**PROMPT:**
Pictures aside, reproduce exactly each line from the one holding "You are a computer-use agent." through the last line of the material, both ends included.
____ RECORDS SHOWN
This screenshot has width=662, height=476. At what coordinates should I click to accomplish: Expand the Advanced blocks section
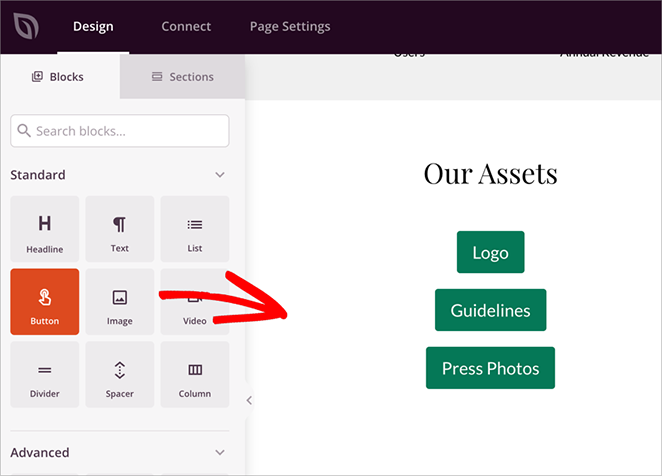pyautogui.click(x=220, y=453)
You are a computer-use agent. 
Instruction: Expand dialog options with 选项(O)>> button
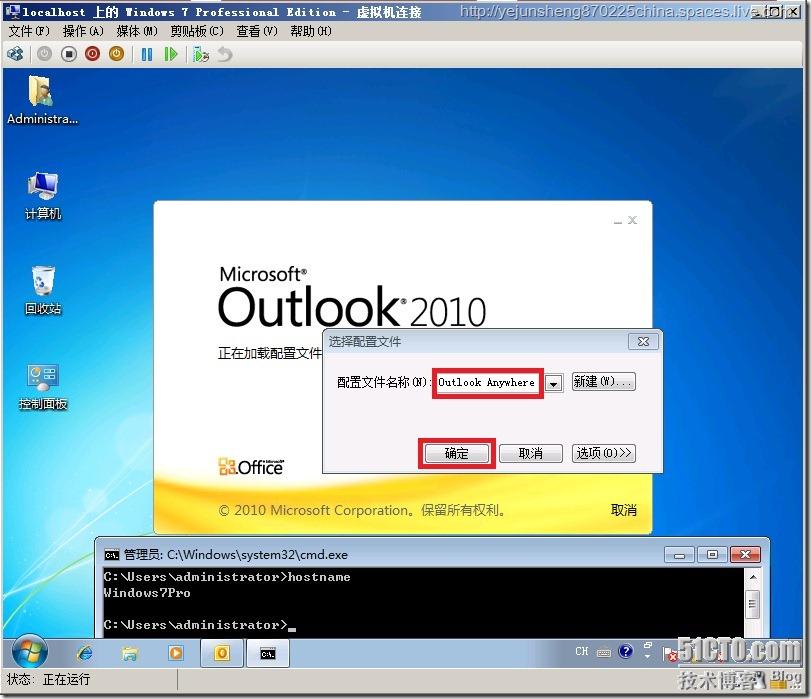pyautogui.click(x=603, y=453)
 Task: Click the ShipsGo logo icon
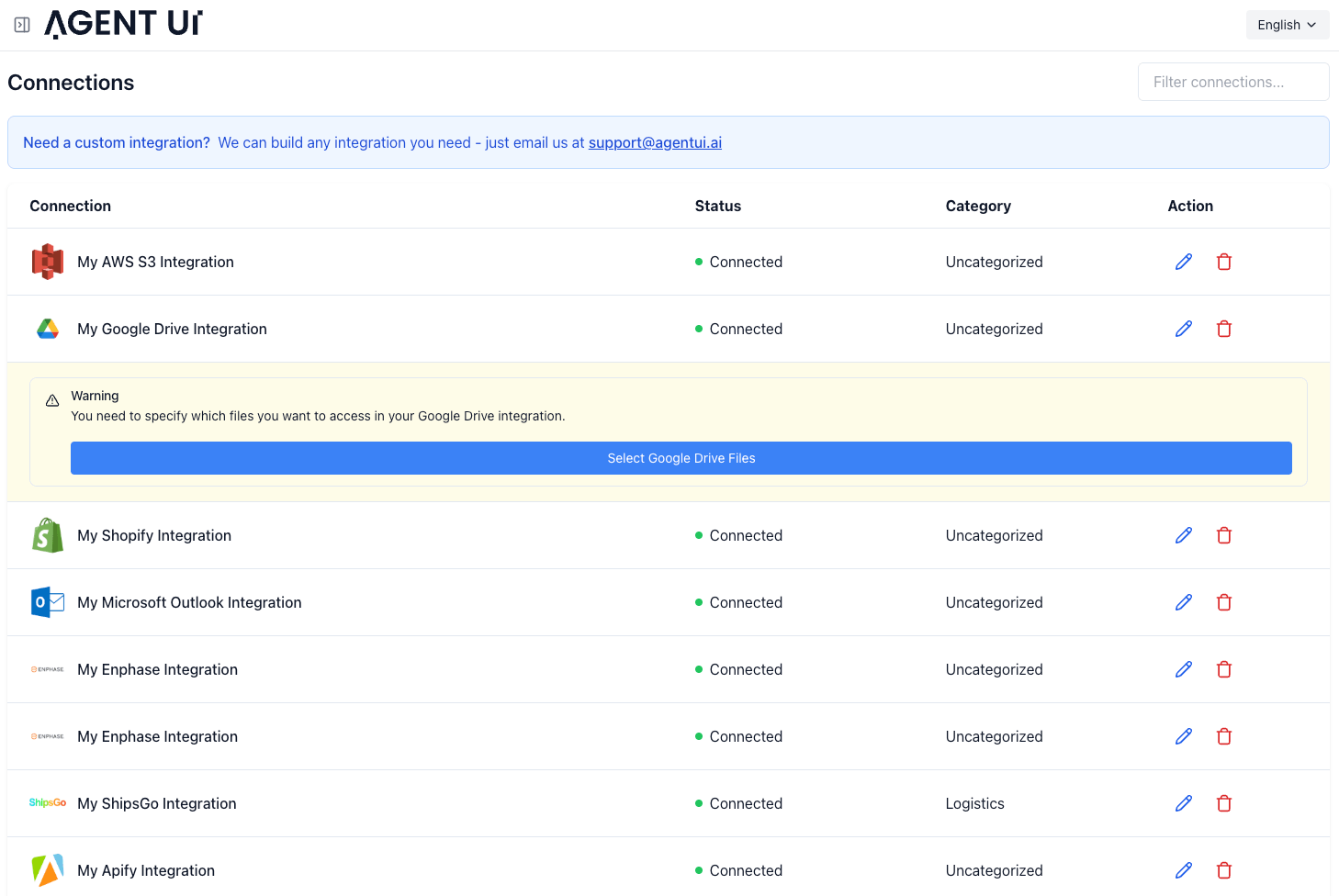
________
**OUTPUT OF THE TASK:**
You are a computer-use agent. 
Instruction: Expand dialog options with 选项(O)>> button
pyautogui.click(x=603, y=453)
 Task: Click the ShipsGo logo icon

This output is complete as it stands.